■ **Page text**
::::::::::
Monday, 30 January 2012

The Bee review, Soho Upstairs

When Ido's wife and child are taken hostage by escaped prisoner, Ogoro, respectable Ido turns the tables on the perpetrator by mirroring his actions. Across town he takes Ogoros family hostage, raping his wife and hacking off his son's fingers. As each finger is delivered to Ogoro, Ido receives the fingers of his own six-year-old son by return. Pain morphs into macabre brinksmanship.

Bee witched
But The Bee is more than a thriller, thrilling as it is. It's darkly funny, a series of balletic comic book freeze-frames that surprise and confound; an examination of how our lives turn on a sixpence. Yesterday's hero is today's villain, today's ravaged will tomorrow ravish, tomorrow's desired is next week discarded. Nothing is certain but change. Change drives Hideki Noda and Colin Teevan's extraordinary script.
::::::::::
■ **Available data**
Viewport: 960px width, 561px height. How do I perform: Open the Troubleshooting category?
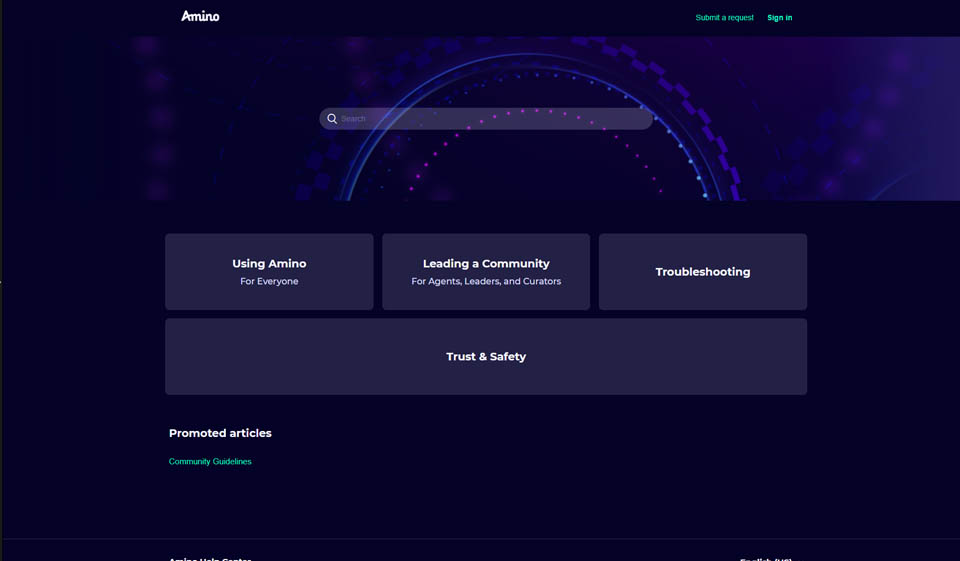point(702,272)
::::::::::
■ **Work required**
Could you copy the review of The Bee from "Bee witched" to "Teevan's extraordinary script.", swapping "villain" for "rogue"?

■ **Finished exercise**
Bee witched
But The Bee is more than a thriller, thrilling as it is. It's darkly funny, a series of balletic comic book freeze-frames that surprise and confound; an examination of how our lives turn on a sixpence. Yesterday's hero is today's rogue, today's ravaged will tomorrow ravish, tomorrow's desired is next week discarded. Nothing is certain but change. Change drives Hideki Noda and Colin Teevan's extraordinary script.